So I read this piece yesterday in which Digby discussed the notion that Rep. Paul Ryan's Crazy Roadmap to the Future is part of a larger design to make the Catfood Commission recommendations look reasonable:
If I were a conspiracy type, I might even think the catfood salesmen on the commission cooked this whole thing up sometime last December when it was obvious that the liberals weren't going to sign on. But I'm not a conspiracy type so I'd imagine that this is just something they all fortuitously and individually stumbled into on their way to a big donor meeting. There doesn't have to be a conspiracy --- it's just part of the culture. Look at how the Village greeted Ryan today. Cleopatra would be jealous.

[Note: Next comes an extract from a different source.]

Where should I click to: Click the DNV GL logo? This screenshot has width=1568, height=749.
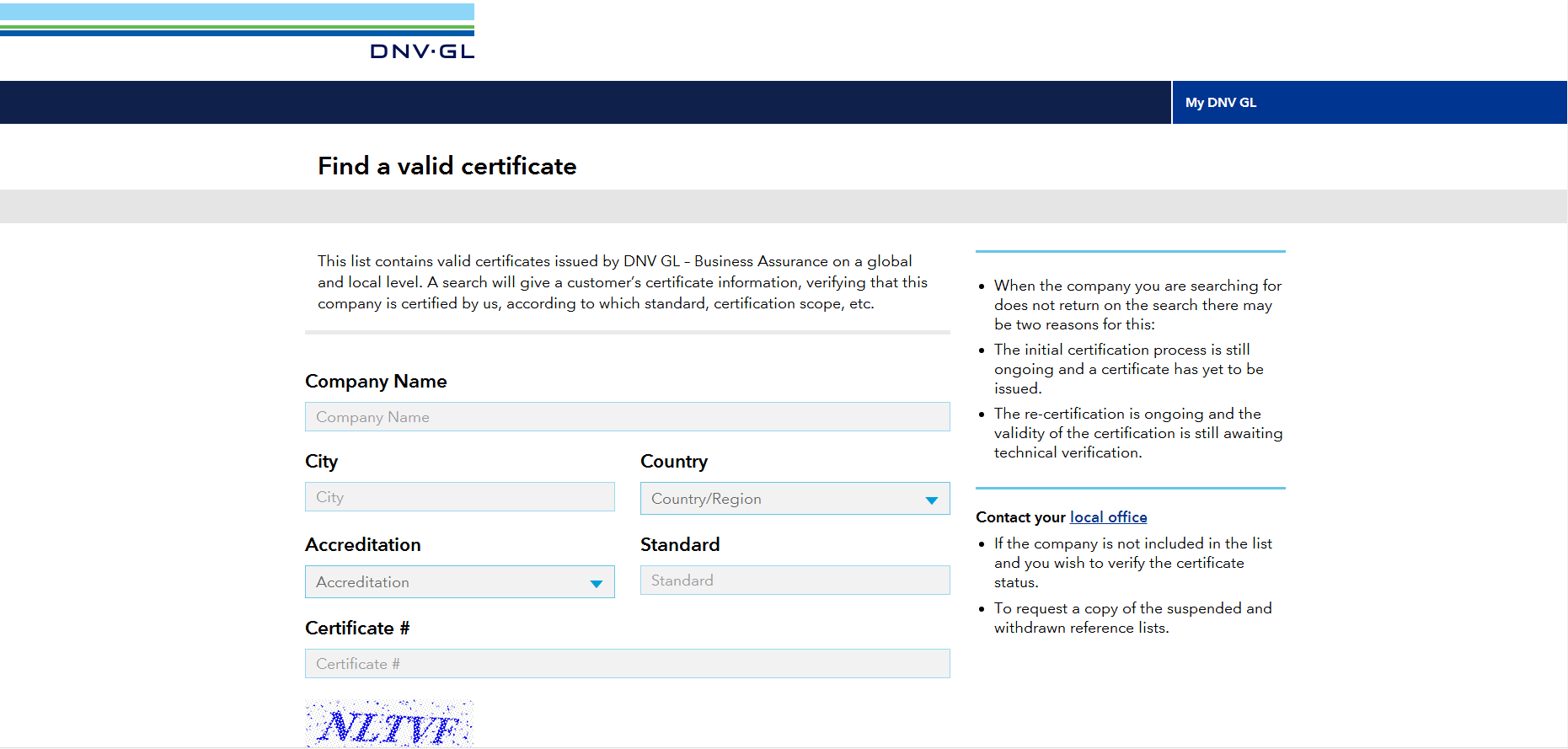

Digby might think that's crazy talk, but I don't. That's why I posed that question to Nancy Pelosi on a blogger conference call she held today on the budget. I said that some of us were concerned that the administration was going to use the Ryan budget to make the deficit commission proposals look reasonable, and asked if she'd speak to that.

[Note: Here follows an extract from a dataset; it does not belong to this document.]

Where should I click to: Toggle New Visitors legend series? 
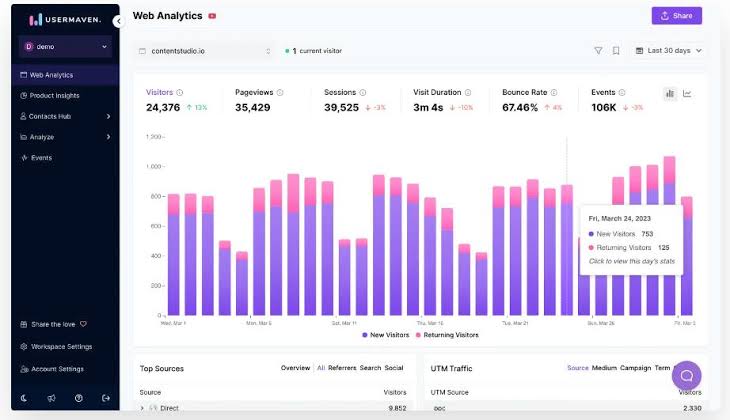[x=385, y=335]
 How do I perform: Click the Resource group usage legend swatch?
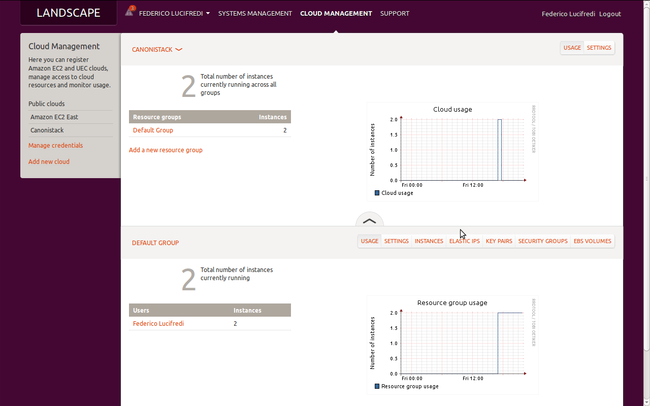(377, 385)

The response I got wasn't all that reassuring.
"If you subtract Social Security from it, [their proposals] to make it more solvent, that doesn't belong in any discussion about cutting the deficit," she said. "They shouldn't include policy decisions about Social Security. They don’t belong on the same table."

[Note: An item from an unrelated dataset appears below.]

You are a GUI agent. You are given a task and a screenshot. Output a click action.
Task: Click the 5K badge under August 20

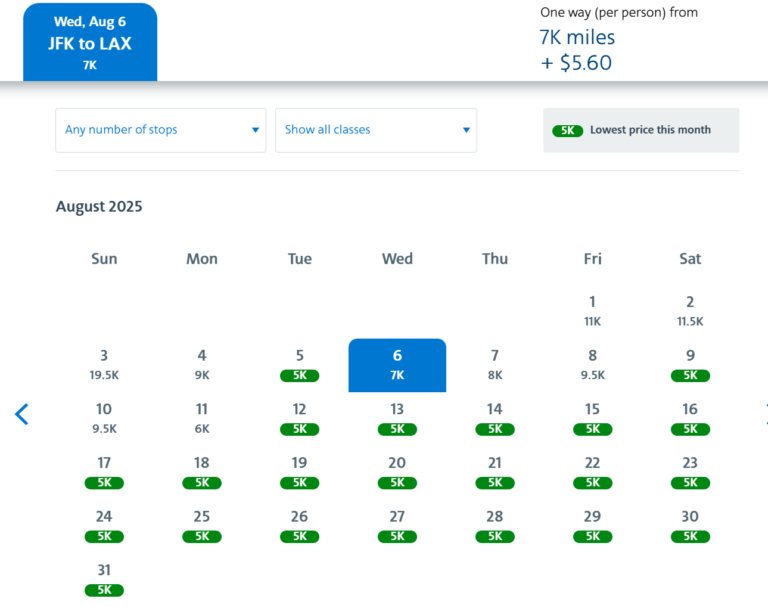397,483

Once you subtract the Social Security proposals, "there are some good things in the deficit commission report."
She pointed out their recommendations include a "very big cut in defense" and in revenue earmarks. "There are features that are very good, not the full package," she said.
Then she said "ninety percent of our focus has to be putting the spotlight on the bad things in their budget."
I got the distinct impression I was being deflected.
I won't argue about the "good things" Leader Pelosi says are left in the deficit commission chairmans proposal after we remove the cuts to Social Security.
There are, indeed, what appears to be some good, practical proposals. But Republicans aren't going to vote for the sensible ideas on their merits. They'll hold them hostage until they also get their wacky right-wing proposals adopted.
And can we drop the political game pieces and get back to reality? Republicans don't care about the deficit. Repeat after me: Republicans don't care about the deficit. Did you hear a peep out of them during the Bush years? Of course not. Because Republicans don't care about the deficit.
This is the same game they've been playing for decades. It's just that this time, they've got the Democrats running the ball for them. In soccer, they call that an "own goal".